DANNY C. WHARTON is associate curator, Animal Departments, at New York Zoological Park, Bronx, New York. He received a B.S. from the College of Idaho and an M.Sc. in 1975 from the School for International Training in Brattleboro, Vermont. His Ph.D. in biology was earned at Fordham University. Dr. Wharton was a Peace Corps volunteer to Ecuador 1969-71 and a Fulbright scholar to Germany 1976-77. His research interests have been in the genetic and demographic management of small populations. He works on several committees including the IUCN/SSC Captive Breeding Specialist Group, Species Survival Plan Committee of the American Association of Zoological Parks and Aquariums, and is species chairman for the North American Propagation Group for the Snow Leopard.

CHARLES A. WOODS IS curator of mammals at the Florida State Museum and a professor of zoology at the University of Florida. He received his B.S. in zoology from the University of Denver and his Ph.D. in zoology from the University of Massachusetts. He worked at the University of Vermont from 1970 to 1979 when he assumed his present position at the University of Florida. His principle research interests have been in the areas of mammalian ecology (Rodentia) and systematics and evolution and he is especially concerned with island biology. He has spent many years working in the West Indies on a variety of projects and has worked closely with the government of Haiti in establishing a plan for the National Parks of Haiti and in completing a biogeophysical inventory of the natural resources of Hispaniola. He is the ecological consultant for the Institut de Sauvegarde du Patrimoine National in Haiti. He is the author of a number of scientific articles on the fauna of the Antilles including a multivolume series on the fauna of the mountains of Haiti.

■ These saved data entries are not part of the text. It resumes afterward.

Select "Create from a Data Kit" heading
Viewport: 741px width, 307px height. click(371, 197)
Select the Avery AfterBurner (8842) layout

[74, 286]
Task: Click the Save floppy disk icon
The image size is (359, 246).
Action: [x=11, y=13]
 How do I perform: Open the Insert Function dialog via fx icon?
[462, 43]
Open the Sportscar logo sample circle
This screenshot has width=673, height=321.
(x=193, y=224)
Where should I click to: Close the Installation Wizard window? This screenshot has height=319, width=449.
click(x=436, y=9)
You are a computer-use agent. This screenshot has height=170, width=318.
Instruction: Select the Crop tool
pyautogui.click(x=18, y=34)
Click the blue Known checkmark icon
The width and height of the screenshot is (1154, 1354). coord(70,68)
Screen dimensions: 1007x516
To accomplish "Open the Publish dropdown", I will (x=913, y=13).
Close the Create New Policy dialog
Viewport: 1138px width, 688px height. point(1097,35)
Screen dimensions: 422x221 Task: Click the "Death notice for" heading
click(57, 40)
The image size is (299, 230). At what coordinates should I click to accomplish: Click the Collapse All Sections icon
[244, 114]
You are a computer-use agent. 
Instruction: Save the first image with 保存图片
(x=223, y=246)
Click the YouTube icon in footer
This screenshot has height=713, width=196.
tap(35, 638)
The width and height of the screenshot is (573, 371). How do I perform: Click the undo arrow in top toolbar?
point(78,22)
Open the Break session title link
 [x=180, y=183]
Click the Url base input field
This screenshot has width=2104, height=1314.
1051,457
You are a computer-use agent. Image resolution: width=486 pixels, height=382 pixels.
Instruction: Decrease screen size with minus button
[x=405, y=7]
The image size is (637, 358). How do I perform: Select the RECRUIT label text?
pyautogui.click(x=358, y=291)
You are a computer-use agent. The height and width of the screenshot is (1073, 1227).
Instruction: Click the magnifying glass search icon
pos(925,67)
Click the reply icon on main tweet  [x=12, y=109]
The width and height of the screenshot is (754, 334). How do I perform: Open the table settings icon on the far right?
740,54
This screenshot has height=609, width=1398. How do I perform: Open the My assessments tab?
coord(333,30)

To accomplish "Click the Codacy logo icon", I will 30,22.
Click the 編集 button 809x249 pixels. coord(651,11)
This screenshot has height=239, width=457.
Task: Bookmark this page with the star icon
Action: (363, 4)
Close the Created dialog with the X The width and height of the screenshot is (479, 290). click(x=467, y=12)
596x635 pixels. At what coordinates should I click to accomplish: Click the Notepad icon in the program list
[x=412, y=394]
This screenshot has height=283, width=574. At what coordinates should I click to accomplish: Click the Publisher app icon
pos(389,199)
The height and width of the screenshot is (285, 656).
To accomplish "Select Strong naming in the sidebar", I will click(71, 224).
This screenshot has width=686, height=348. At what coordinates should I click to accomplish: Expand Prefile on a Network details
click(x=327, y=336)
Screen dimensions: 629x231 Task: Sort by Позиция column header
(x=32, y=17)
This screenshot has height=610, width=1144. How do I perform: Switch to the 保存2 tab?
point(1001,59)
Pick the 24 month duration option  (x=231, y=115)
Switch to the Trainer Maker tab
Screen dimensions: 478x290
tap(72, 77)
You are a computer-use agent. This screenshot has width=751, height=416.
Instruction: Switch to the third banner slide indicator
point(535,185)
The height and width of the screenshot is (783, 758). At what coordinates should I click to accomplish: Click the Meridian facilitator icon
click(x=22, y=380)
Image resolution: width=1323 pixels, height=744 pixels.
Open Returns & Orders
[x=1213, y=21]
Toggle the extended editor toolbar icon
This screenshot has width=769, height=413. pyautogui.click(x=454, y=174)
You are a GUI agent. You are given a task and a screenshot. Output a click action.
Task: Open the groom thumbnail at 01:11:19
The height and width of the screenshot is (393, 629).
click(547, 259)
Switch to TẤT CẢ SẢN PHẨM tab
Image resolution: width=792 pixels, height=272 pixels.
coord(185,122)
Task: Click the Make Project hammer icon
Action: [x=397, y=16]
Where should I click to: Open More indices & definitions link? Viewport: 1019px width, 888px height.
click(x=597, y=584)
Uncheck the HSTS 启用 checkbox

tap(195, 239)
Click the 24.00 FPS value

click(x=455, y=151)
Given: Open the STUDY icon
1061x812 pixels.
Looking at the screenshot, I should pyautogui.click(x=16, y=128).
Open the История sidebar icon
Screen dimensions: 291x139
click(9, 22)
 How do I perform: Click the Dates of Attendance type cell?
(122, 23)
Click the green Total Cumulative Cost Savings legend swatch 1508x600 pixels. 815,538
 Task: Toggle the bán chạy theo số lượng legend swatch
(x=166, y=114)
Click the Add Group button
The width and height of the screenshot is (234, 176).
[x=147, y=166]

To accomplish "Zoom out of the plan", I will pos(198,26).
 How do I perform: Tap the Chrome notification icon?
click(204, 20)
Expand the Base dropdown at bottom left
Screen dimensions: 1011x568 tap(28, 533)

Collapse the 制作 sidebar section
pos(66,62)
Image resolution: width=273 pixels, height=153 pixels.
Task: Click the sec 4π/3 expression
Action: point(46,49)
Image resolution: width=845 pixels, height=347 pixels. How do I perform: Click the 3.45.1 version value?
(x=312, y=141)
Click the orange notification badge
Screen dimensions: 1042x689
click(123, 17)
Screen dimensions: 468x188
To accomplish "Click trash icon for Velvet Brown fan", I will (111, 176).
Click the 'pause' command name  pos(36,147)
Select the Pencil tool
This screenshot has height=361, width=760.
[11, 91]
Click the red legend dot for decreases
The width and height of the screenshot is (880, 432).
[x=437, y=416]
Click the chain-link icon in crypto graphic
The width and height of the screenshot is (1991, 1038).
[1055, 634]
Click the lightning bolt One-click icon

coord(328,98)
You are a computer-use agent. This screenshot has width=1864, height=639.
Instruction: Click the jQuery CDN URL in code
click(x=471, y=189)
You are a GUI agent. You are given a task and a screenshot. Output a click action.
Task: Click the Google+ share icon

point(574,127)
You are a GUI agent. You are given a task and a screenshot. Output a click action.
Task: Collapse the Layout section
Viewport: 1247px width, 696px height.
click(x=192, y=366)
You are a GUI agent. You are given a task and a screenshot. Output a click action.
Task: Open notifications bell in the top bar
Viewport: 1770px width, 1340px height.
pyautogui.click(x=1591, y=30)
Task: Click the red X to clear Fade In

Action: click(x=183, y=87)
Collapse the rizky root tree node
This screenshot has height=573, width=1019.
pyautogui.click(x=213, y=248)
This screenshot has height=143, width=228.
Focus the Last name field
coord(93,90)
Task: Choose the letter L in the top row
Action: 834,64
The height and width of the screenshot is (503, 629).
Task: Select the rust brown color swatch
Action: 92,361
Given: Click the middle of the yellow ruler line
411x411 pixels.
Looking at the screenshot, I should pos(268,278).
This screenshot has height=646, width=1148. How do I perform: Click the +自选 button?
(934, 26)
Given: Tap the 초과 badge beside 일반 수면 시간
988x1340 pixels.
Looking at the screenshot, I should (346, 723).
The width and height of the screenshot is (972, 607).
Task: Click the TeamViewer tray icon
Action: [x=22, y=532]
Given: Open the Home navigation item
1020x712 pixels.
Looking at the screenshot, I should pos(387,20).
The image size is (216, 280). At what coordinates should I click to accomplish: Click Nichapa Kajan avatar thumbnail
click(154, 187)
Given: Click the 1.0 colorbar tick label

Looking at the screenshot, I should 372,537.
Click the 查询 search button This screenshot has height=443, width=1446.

THOMAS M. YUILL is associate dean for research and graduate training of the School of Veterinary Medicine, assistant director of the Agricultural Experiment Station, and professor of pathobiology and of veterinary science at the University of Wisconsin-Madison. He received his B.S. in wildlife management from Utah State University in 1959 and his Ph.D. jointly in veterinary science and wildlife ecology in 1964 from the University of Wisconsin. His principal research interests are animal health and diseases of wildlife, including those transmissible to domestic animals and to man. He worked in Thailand for two years and has had active research programs in Colombia for 17 years, and Costa Rica for 5 years. He has recently become involved in animal health and production development in the Gambia, West Africa. Dr. Yuill is an executive committee member and immediate past president of the Organization for Tropical Studies and currently serves as president of the Wildlife Disease Association. He completed a five-year term as Chairman of the U.S. Virus Diseases Panel of the U.S.-Japan Cooperative Biomedical Sciences Program.